Cortés se acercó para examinar la pintura con más detenimiento. Pertenecía a un periodo que no conocía muy bien, pero del que sabía lo suficiente como para que el trabajo lo impresionara. El lienzo era de entramado muy fino y la pintura se extendía sobre él en unas cuidadosas y uniformes pinceladas; los tonos se habían ensalzado, al parecer, mediante veladuras.
—Minucioso, ¿verdad?
—Hasta el punto de resultar mecánico.
—Vaya, vaya, la envidia nos corroe…
—Lo digo en serio. Es demasiado perfecto para expresarlo con palabras. Si sacas esto al mercado se descubrirá el pastel. Ahora bien, el Modigliani es otra cuestión…

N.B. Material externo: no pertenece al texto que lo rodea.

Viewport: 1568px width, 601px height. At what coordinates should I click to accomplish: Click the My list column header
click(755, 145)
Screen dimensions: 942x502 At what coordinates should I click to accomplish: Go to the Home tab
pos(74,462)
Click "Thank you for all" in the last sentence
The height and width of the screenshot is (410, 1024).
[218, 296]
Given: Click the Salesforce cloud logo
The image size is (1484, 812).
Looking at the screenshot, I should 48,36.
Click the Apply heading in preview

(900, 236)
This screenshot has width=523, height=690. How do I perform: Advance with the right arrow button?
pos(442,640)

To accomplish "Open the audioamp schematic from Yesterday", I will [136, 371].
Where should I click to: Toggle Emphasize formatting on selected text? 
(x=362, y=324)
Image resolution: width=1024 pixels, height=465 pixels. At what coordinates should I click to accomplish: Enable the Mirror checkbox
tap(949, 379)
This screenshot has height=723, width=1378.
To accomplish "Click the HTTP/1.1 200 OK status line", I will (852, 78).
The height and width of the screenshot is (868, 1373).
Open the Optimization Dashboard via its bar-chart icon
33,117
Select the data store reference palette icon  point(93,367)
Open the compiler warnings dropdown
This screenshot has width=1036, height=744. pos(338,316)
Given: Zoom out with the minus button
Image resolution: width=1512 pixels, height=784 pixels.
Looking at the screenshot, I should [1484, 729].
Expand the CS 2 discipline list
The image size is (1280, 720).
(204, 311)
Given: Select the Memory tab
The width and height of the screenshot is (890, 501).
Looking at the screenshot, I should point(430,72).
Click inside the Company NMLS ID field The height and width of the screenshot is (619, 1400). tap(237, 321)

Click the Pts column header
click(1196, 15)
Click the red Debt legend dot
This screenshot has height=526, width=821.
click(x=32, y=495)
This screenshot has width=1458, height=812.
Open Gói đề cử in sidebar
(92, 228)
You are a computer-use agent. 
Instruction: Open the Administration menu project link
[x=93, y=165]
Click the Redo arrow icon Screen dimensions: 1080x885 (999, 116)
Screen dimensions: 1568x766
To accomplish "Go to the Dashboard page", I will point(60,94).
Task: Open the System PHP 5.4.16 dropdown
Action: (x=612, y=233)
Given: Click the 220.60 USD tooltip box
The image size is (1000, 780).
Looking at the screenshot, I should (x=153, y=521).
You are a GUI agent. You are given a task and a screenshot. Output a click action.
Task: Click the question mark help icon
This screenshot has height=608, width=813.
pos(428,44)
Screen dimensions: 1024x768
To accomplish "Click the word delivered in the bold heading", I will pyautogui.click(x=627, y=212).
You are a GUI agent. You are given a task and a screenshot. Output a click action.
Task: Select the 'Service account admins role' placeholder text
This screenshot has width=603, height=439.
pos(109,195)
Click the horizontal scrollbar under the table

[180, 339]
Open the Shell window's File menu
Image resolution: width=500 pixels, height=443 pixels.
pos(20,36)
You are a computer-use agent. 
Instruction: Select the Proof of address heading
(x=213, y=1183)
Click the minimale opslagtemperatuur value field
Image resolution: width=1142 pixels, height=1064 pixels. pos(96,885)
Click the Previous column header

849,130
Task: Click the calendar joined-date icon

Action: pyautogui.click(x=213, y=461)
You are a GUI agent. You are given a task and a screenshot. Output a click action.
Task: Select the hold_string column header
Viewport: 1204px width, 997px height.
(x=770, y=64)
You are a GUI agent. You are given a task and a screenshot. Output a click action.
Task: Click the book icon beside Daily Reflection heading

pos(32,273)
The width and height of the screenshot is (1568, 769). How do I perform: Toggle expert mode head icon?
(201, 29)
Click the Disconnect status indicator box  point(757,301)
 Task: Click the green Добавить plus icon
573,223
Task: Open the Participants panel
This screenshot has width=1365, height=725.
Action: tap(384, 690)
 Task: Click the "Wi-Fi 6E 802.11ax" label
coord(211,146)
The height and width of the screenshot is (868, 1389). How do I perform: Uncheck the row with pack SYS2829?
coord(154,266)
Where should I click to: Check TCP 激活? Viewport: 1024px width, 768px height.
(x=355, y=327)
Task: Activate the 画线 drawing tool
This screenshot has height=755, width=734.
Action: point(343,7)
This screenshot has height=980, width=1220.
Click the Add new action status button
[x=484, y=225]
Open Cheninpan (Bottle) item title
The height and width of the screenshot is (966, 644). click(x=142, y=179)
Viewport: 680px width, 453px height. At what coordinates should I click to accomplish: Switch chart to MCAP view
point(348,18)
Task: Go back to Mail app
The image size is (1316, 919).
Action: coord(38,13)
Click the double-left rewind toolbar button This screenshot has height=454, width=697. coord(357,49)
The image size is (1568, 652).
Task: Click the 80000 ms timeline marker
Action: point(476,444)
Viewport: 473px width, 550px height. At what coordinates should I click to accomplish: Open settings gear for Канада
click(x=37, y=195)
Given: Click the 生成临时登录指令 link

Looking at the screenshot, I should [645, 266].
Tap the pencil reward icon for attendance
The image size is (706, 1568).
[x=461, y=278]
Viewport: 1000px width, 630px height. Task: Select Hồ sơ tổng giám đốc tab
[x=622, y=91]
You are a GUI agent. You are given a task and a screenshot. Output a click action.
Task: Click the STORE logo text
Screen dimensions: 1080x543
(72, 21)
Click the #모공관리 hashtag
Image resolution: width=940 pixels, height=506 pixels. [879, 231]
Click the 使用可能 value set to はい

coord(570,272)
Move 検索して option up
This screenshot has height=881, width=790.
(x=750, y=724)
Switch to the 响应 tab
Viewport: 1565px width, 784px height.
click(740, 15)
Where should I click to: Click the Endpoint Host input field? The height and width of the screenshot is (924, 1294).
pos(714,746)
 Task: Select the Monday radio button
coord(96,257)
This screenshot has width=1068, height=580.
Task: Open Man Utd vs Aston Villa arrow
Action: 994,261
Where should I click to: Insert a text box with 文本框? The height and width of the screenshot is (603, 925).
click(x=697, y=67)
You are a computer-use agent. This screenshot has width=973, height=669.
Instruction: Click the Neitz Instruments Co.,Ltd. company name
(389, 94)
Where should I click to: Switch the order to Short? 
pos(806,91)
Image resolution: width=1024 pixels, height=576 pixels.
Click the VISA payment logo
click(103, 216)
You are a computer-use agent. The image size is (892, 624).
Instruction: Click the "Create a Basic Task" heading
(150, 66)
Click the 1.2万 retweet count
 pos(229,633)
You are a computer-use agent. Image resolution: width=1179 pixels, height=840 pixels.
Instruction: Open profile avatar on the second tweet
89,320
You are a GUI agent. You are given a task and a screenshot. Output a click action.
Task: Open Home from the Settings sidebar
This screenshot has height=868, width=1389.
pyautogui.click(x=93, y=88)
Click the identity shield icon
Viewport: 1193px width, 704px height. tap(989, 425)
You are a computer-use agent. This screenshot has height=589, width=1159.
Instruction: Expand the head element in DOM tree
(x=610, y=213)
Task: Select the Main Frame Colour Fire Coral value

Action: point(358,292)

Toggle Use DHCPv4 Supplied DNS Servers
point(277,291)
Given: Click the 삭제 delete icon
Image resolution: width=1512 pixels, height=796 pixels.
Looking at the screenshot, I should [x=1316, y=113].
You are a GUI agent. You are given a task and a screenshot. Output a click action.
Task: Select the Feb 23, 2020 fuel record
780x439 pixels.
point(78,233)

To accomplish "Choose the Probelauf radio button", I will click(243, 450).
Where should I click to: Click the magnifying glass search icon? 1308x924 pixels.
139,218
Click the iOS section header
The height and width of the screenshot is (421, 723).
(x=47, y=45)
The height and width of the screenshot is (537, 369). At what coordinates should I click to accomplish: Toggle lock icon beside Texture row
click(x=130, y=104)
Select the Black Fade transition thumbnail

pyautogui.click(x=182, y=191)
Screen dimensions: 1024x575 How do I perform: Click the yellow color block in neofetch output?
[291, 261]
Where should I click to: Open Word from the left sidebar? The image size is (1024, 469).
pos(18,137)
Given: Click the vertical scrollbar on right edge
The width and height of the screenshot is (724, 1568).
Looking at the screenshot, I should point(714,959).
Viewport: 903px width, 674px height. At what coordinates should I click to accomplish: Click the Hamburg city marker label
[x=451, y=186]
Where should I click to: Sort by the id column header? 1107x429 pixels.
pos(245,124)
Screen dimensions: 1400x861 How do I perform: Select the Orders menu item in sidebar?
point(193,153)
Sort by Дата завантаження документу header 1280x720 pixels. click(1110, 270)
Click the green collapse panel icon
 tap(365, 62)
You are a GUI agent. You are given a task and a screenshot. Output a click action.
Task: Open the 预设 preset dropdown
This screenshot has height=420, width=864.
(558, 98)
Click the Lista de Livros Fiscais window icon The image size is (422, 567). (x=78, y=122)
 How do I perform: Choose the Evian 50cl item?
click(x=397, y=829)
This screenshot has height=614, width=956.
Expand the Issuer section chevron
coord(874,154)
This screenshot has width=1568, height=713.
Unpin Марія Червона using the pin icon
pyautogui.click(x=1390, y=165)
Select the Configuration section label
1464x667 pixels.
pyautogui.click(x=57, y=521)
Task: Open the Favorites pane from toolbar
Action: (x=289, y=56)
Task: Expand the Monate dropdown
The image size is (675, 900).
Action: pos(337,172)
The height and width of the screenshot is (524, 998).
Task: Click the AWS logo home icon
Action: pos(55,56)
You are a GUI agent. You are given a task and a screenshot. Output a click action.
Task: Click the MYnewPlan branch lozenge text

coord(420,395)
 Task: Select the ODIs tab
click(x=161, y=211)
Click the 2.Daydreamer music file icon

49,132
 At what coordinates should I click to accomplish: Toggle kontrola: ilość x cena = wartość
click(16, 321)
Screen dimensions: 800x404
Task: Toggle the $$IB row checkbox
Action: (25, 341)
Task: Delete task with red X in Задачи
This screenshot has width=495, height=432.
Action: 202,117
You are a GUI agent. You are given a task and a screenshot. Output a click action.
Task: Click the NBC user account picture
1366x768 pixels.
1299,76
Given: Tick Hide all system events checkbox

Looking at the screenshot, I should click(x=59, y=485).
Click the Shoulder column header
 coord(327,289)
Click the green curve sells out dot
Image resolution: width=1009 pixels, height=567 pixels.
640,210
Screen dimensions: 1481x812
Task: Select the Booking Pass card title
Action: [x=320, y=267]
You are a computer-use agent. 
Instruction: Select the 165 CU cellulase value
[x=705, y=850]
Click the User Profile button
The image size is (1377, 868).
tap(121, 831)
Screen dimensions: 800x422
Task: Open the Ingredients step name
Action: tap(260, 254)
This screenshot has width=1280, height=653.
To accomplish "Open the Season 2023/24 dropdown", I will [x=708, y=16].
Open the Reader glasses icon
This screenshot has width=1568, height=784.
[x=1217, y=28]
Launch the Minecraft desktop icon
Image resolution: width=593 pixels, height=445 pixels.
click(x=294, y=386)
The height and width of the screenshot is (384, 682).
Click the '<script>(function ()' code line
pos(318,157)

—No fue más que un ejercicio de técnica —explicó Klein—. No puedo vender eso. El tipo solo ha pintado una docena de cuadros. Mi apuesta es el Poussin.
—No lo hagas. Acabarán pillándote. ¿Te importa si bebo otra copa?
Cortés atravesó la casa de vuelta hacia el salón, seguido de un Klein que no dejaba de murmurar para sí mismo.
—Tienes buen ojo —dijo—. Pero eres muy informal. En cuanto encuentres a otra mujer, te irás detrás de ella.
—Esta vez no.
—Y yo no bromeaba con lo del mercado. No hay lugar para tonterías.
—¿Alguna vez has tenido problemas con uno de mis cuadros?